TASK BRIEF: Every line from the one with "Where should I" through the final line of the data below goes in the answer, copied exactly. Pictures do not.

TASK DATA:
┄┄┄┄┄┄┄┄┄┄┄┄┄┄┄┄┄┄┄┄
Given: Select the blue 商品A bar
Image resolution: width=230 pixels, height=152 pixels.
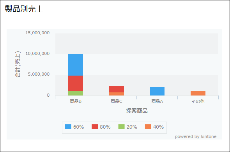Looking at the screenshot, I should [x=157, y=92].
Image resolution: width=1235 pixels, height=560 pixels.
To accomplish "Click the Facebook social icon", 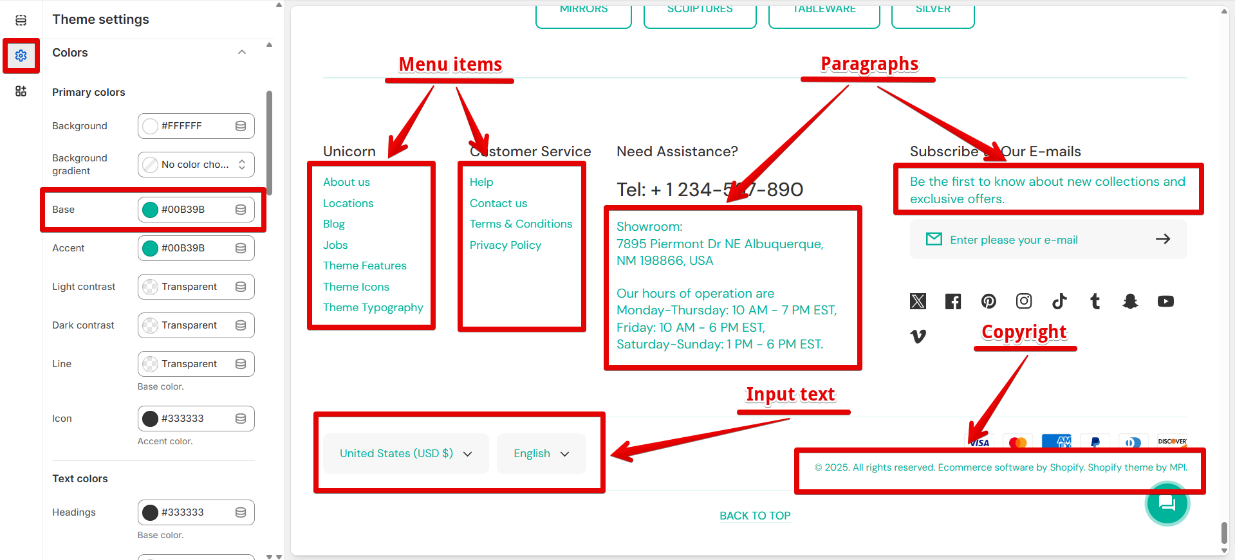I will (953, 301).
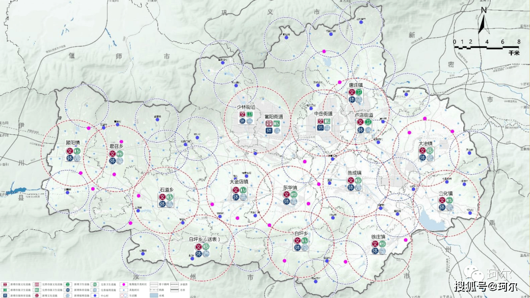
Task: Click the 大金店镇 town label
Action: point(239,181)
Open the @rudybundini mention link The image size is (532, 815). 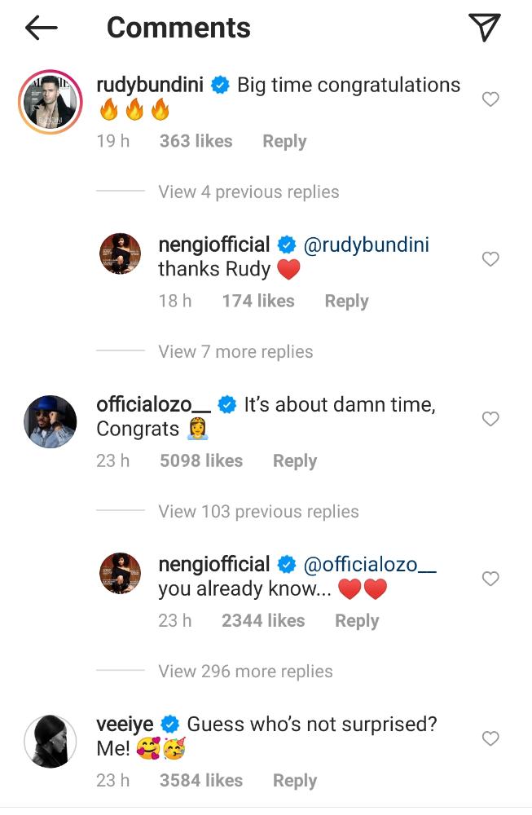pyautogui.click(x=366, y=245)
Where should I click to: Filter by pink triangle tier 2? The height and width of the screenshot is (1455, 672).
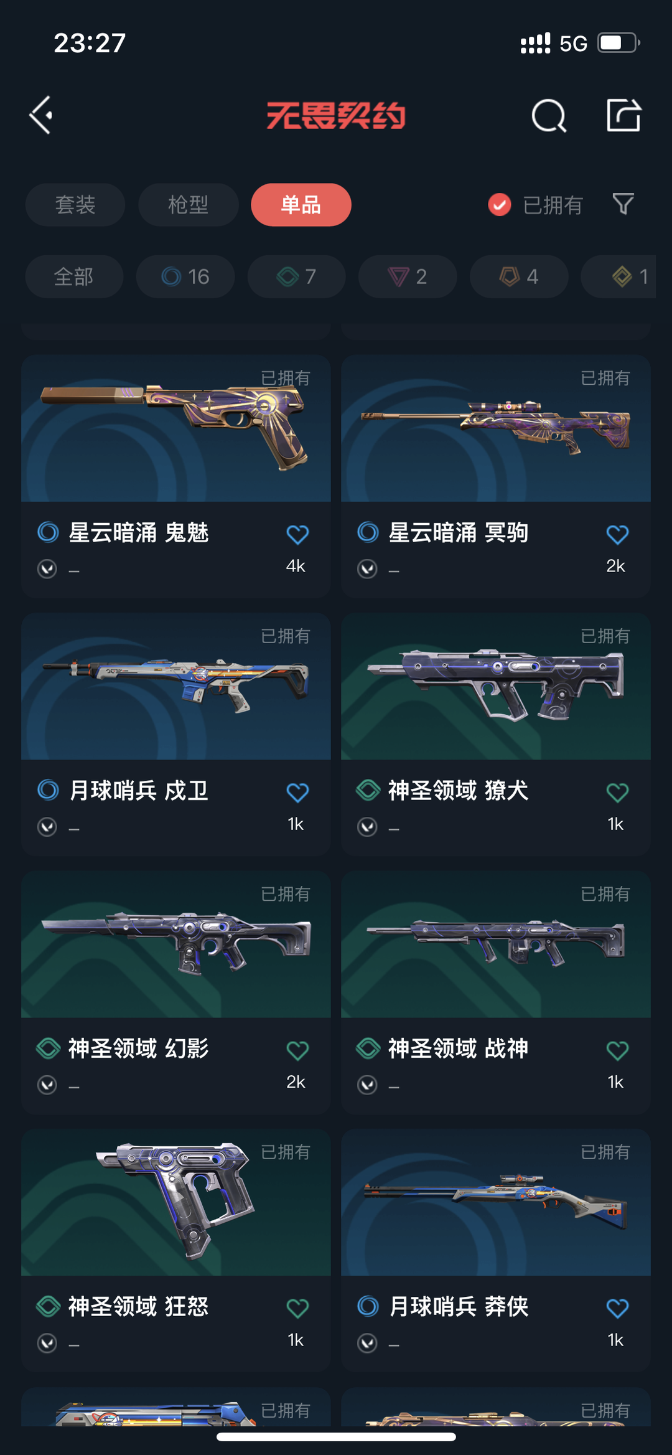click(x=408, y=276)
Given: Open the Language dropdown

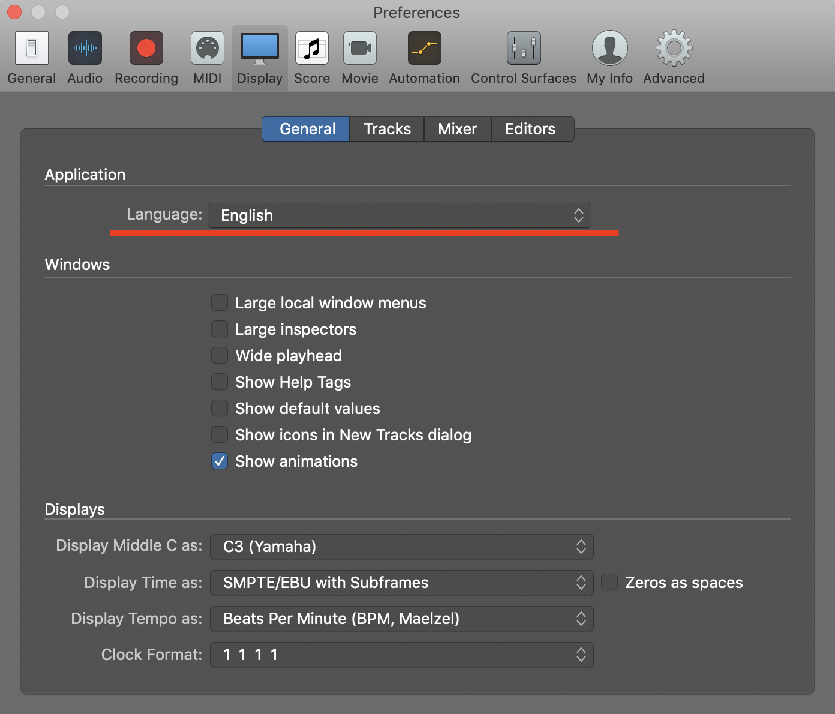Looking at the screenshot, I should pyautogui.click(x=400, y=215).
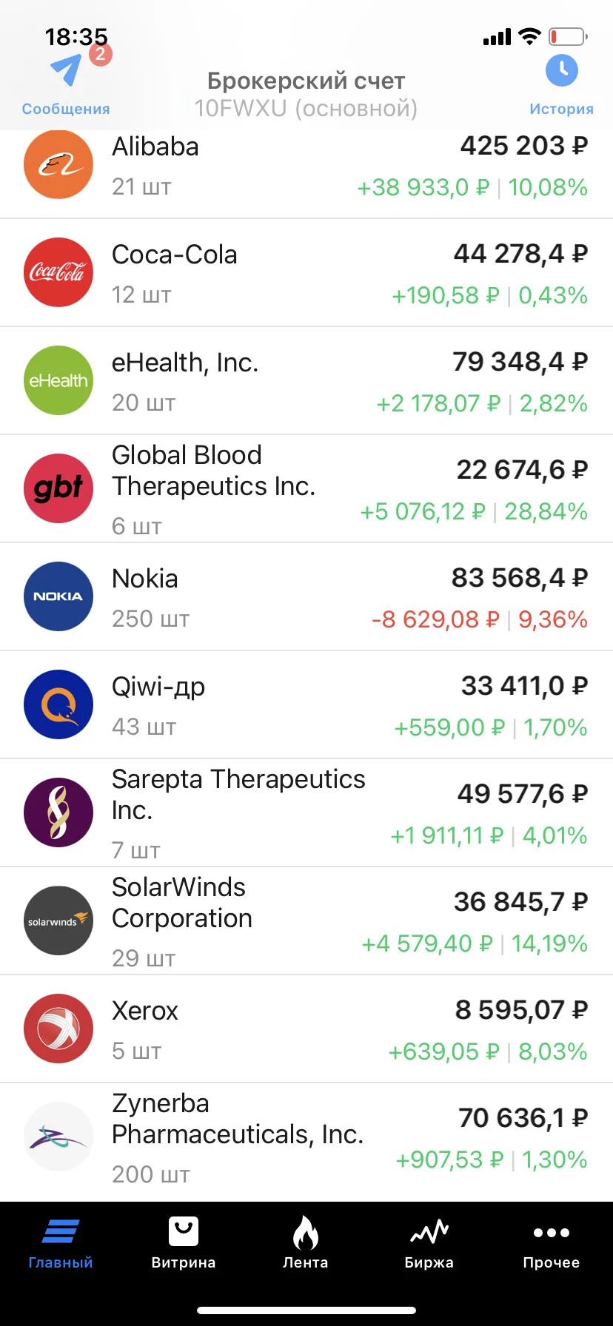The width and height of the screenshot is (613, 1326).
Task: Tap the gbt company logo
Action: click(58, 488)
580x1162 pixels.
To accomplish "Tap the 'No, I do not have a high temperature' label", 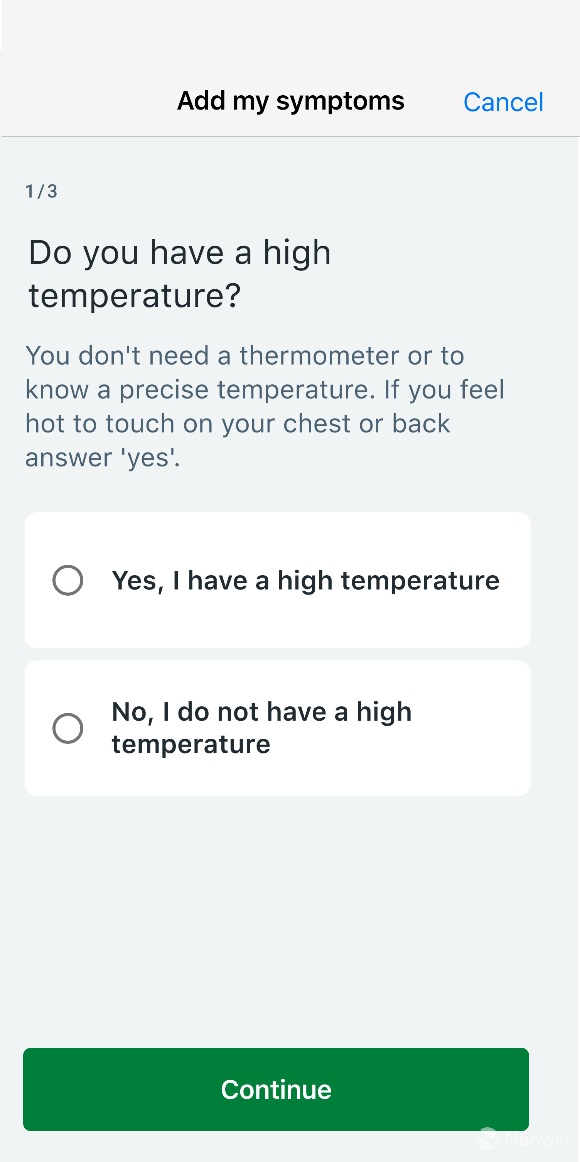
┄┄┄┄┄┄┄┄┄┄┄┄┄┄┄┄┄┄┄┄
YOUR RESPONSE:
Where should I click to: Filter by pink triangle tier 2? The height and width of the screenshot is (1455, 672).
click(x=408, y=276)
Given: Open the Language dropdown

Looking at the screenshot, I should pyautogui.click(x=400, y=215).
The width and height of the screenshot is (613, 1326).
Task: Tap the gbt company logo
Action: click(58, 488)
580x1162 pixels.
To accomplish "Tap the 'No, I do not have a high temperature' label", 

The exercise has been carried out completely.